Pimps operate mostly independently. Some operate in several cities, with a lot splitting time between Dallas and Oklahoma City, with a smaller number shuttling between Dallas and Miami and other prostitution hotbeds. Street gangs have attempted to get into the business but have proven to be pretty terrible at it. Another cop:

We've seen a couple gangs try it but the problem is with traditional prostitution when the gangs try it, they can't. When a pimp gets a girl, his job is to make money off of her, the sex is just a way to control her and make money. The gangs they get a girl in, they can't decide--do they all want to have sex with her, do they all want to do drugs with her, and generally what they do, is they all do sex with her, they all do drugs with her, and by the time they're all done, she's so messed up, you know they can only make 40 or 50 bucks. I just think that it's the whole structure of gangs that why they can't make that work. We don't see a lot of gangs on the kid side--now if they ever figured it out, we'd be in trouble.

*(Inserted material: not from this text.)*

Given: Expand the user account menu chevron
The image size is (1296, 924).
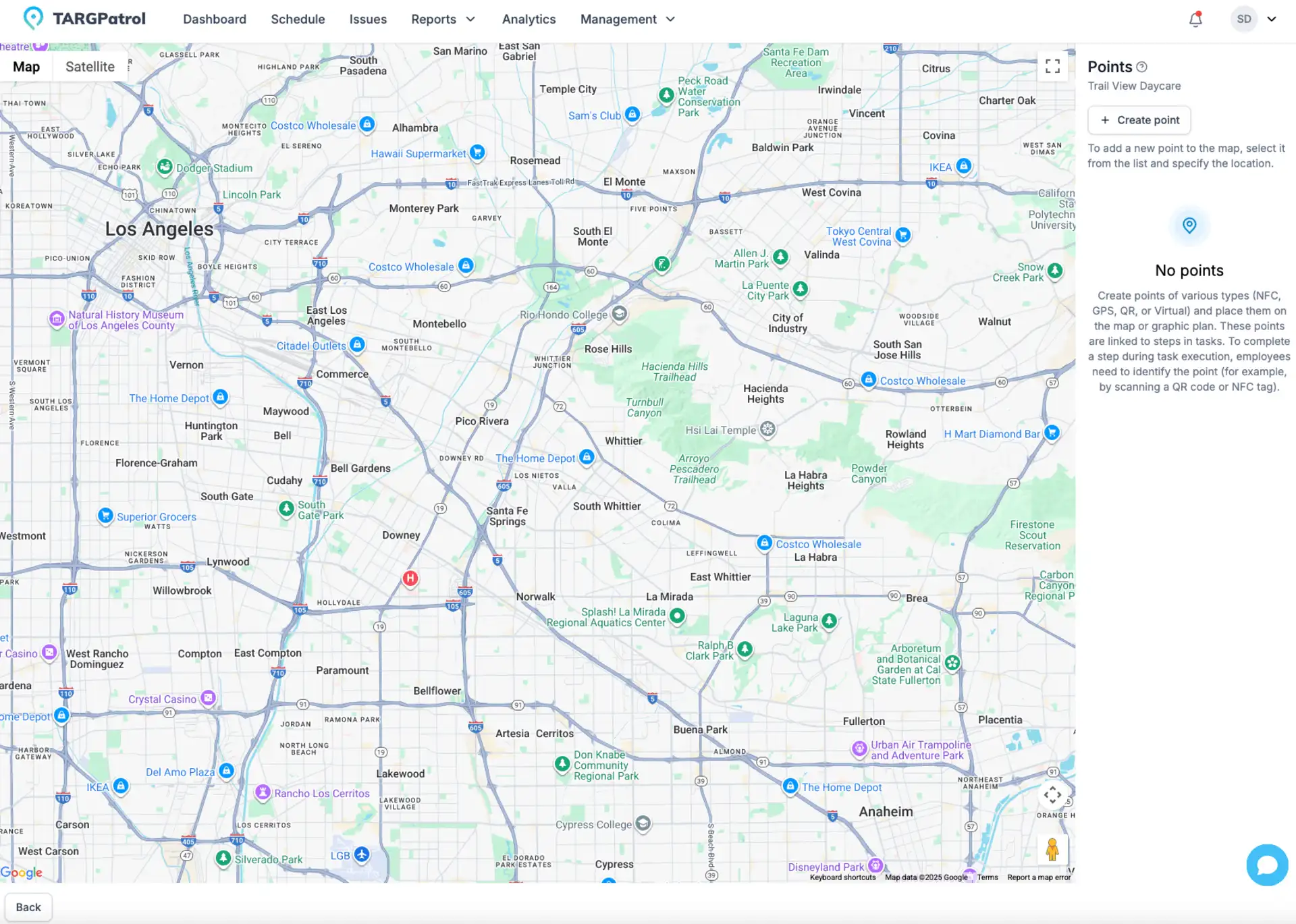Looking at the screenshot, I should coord(1272,19).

More organized are the Asian massage parlors, which typically feature women from Thailand and the Philippines, some but not all of whom are trafficking victims. As one law enforcement officer puts it, the trafficking element is a hard thing to prove.

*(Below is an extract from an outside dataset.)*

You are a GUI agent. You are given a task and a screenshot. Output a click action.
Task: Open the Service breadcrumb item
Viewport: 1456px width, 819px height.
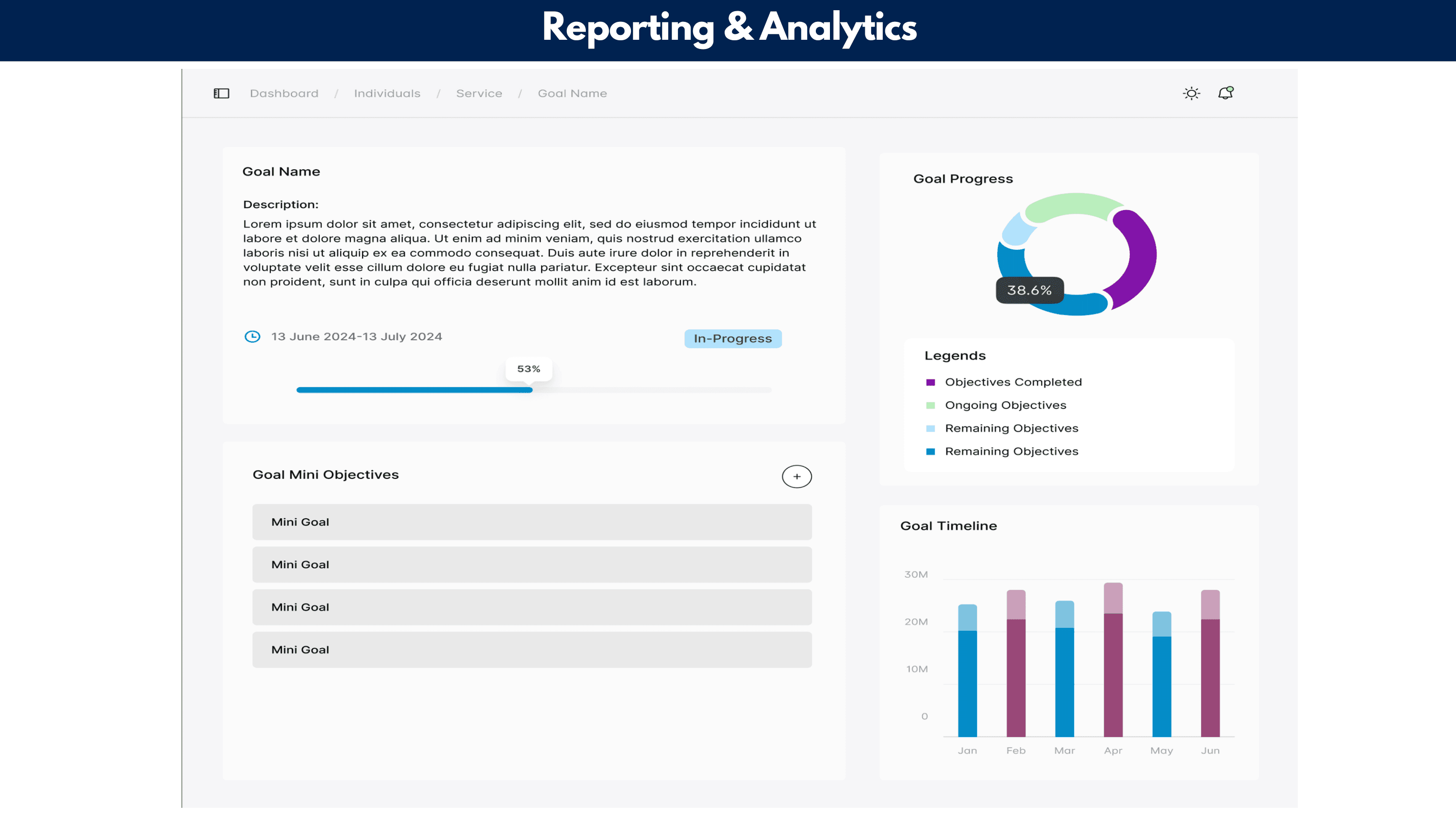coord(479,93)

I think what we are really talking about is prostitution, and a very small percentage is being trafficked. It's not that easy to get to that point. Kind of like what I said earlier, they might have done it, they might have come over here from let's say China, they don't know what they are going to be doing, but they're kind of on the hook for the ride to get here. Then they get a massage license, maybe, then they start working in there, and it turns into prostitution and it changes once they get arrested. And they get out [once] they've paid off their debt, but then they come back to it, so it's prostitution. Trafficking aspect is very hard to prove because most of the girls don't want to do this, but some of them are happy to do it because they are sending money home.

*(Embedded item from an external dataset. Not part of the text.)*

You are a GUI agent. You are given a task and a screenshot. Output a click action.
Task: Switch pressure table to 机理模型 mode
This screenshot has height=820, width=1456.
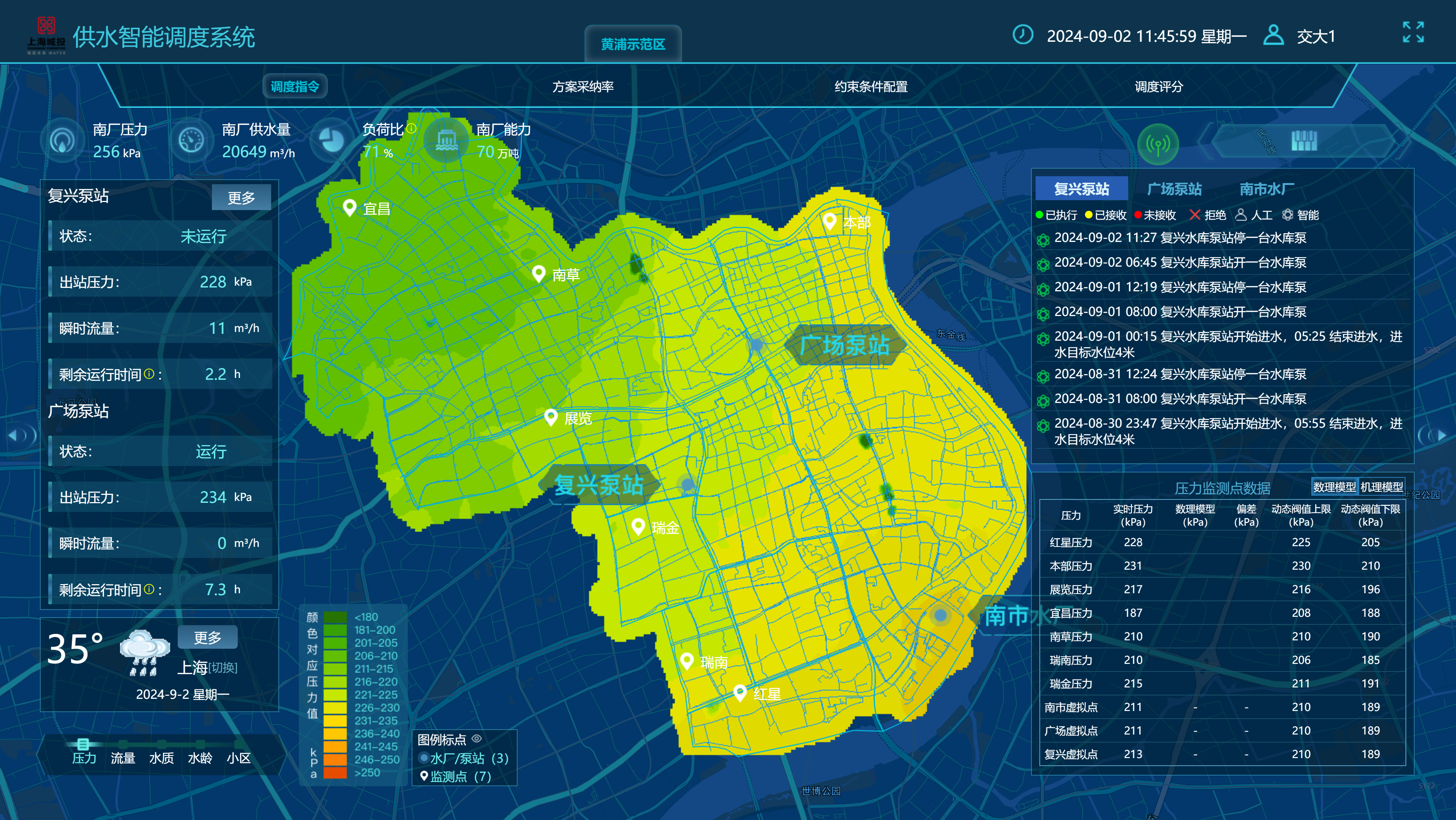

There are also Hispanic-only brothels, which operate out of homes in poorer neighborhoods and advertise by passing out business cards that have only the word "construction" or "restaurant" and a phone number, and Russian-run strip clubs, which cops are aware of but have been unable to penetrate.

We've gotten complaints on them. [T]here was one club here, a nice one, they had Russians there ... and every time that we'd go up there looking we couldn't see what they were talking about ... it could have been that we just couldn't get in, none of us were Russian.

At the top of the local sex market are the high-dollar escort services that cater exclusively to a wealthy clientele, charging $500 or so per hour or $4,500 per night. One cop said these get little attention from law enforcement, both because the prostitution is typically voluntary and they don't have the resources to pay such high rates.

Also, there are truckers:

The truckers' thing is kind of its own undercover trucker network. And what they're doing basically is, it's gone pretty much online. And so they interact online and just give out a location of, "I'm going to be driving down I-10, such and such day at such and such time." And so then that's how they make the connection. They'll connect with the person actually along whatever route the person's driving through. Sometimes it's the husband helping to figure out what the wife's schedule is going to be.

The world's oldest profession isn't going to vanish anytime soon, or ever. The authors tell the Times they hope the report will give law enforcement a better understanding of the problem and help them rescue the most vulnerable victims.